Сергей Алексашенко: Да, конечно. Мы же сейчас можем опираться только на оценки, итогов года у нас еще нет. Достаточно напомнить, что военные расходы увеличены в бюджете примерно на полтора триллиона рублей, а это 1% ВВП. Эти военные расходы с точки зрения экономического потенциала не только ничего не создают, но, вообще говоря, разрушают, вся война разрушает будущее российской экономики. Но, как бы мы ни относились к военным расходам, в конечном итоге на производстве вооружений люди получают зарплату, платят налоги, то есть это все равно экономика. Путин, конечно, разрушает экономический потенциал России, но в текущем режиме это улучшает статистические показатели.

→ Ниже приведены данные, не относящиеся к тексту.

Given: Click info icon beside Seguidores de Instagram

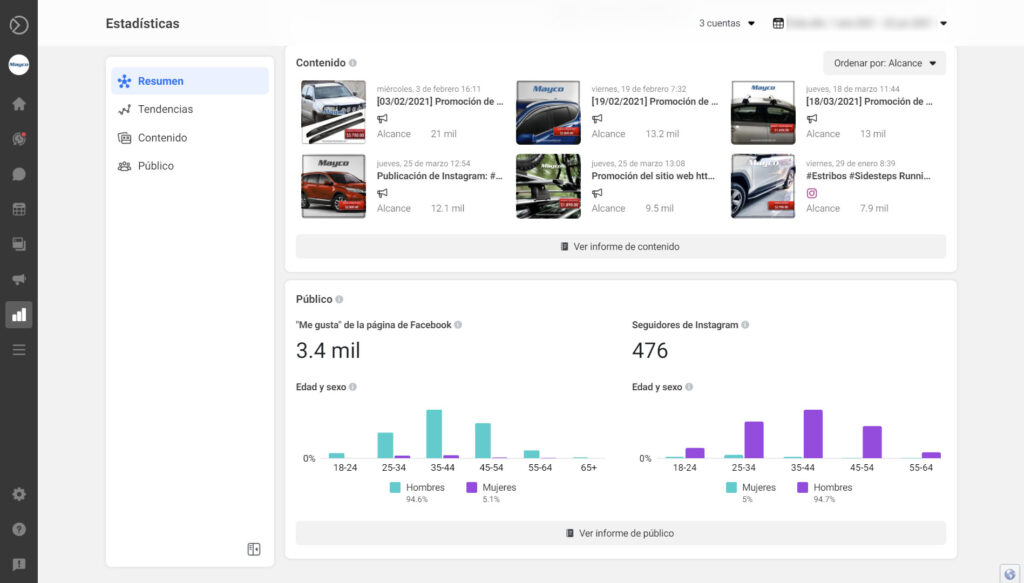Looking at the screenshot, I should (x=745, y=325).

В любом случае потеря 11% экономической динамики – это очень серьезный удар по экономике. Другое дело, что российская экономика очень примитивна, в мировых цепочках она стоит в самом начале, производит сырье. Если бы она производила какие-нибудь компоненты для автомобилей, самолетов, компьютеров, то есть стояла бы где-то посередине, то теоретически это был бы вопрос времени и денег: сколько нужно времени на то, чтобы построить предприятие и обойти Россию с разных стороны, чтобы кто-то другой (Польша, Чехия, Турция, Уганда) начал производить все эти комплектующие, только не Россия.
Без российского сырья мировая экономика сегодня прожить не может. Поэтому скорость наш автомобиль потерял, но мы точно знаем, что двигатель работает, колеса не пробиты, руль у нас в руках. Смотрим, что будет дальше. При этом у нас пока нет понимания, будет скорость нашего движения дальше снижаться или в какой-то момент мы сможем подняться хотя бы с 85 до 90, а может быть, даже до 95.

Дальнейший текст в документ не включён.